Exercise requirements => Needed from the data below: all lines that contain the word "computer".

Information supplied =>
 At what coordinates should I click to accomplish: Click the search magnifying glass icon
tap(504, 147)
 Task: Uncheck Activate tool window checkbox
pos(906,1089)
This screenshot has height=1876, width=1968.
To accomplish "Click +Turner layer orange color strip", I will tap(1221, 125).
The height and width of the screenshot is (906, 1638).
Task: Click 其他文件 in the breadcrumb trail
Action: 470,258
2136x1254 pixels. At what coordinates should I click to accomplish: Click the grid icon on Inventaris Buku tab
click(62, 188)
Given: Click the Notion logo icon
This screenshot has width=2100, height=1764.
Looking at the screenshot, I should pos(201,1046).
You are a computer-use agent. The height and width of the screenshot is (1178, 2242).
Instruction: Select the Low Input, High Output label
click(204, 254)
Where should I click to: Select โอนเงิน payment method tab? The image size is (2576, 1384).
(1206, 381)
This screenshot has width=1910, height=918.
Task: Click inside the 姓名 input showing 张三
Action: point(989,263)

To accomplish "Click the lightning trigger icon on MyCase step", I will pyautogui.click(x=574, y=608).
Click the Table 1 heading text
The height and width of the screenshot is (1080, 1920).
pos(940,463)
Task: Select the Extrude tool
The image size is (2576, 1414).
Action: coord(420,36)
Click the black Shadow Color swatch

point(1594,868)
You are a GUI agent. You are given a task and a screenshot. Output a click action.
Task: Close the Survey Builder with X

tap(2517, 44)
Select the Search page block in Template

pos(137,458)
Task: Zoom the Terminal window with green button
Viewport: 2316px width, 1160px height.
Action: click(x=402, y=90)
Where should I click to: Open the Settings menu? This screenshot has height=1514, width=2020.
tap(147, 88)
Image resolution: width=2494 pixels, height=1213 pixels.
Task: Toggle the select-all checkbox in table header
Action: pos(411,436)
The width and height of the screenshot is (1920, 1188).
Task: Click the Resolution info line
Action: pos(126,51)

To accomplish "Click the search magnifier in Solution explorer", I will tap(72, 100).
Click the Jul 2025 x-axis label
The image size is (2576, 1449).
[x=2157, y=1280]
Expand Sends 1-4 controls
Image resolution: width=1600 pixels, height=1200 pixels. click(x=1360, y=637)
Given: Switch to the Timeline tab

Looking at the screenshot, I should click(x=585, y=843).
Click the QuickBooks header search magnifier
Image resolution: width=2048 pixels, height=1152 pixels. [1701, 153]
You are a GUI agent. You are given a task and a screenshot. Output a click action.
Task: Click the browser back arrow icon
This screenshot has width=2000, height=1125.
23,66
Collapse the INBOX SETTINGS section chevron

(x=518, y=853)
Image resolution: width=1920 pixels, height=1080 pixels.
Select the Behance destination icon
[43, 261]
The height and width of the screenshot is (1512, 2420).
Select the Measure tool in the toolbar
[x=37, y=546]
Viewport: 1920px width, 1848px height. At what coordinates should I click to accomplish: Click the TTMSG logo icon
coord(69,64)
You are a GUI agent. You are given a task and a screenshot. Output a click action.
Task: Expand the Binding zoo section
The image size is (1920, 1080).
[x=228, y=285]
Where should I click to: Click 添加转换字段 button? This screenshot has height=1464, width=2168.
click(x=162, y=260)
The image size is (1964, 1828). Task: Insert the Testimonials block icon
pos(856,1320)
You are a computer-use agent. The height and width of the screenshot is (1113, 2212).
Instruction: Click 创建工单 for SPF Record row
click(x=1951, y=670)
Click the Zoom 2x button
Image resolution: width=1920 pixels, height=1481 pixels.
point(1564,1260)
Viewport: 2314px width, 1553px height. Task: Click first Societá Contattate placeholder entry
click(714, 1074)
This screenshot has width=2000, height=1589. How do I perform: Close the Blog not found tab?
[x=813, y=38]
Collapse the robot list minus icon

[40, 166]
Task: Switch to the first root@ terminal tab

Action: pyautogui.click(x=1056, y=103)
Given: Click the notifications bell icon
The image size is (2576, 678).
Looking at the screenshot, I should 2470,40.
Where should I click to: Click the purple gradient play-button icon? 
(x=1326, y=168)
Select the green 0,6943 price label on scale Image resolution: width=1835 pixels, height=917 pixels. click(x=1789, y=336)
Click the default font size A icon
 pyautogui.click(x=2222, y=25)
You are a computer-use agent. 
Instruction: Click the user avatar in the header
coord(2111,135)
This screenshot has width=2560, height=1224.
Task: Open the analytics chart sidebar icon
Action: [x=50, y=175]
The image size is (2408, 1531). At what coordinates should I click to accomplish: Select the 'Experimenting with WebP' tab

Answer space =>
You are a computer-use agent. The height and width of the screenshot is (1178, 2242).
You are a computer-use agent. The height and width of the screenshot is (1113, 2212).
You are a computer-use agent. 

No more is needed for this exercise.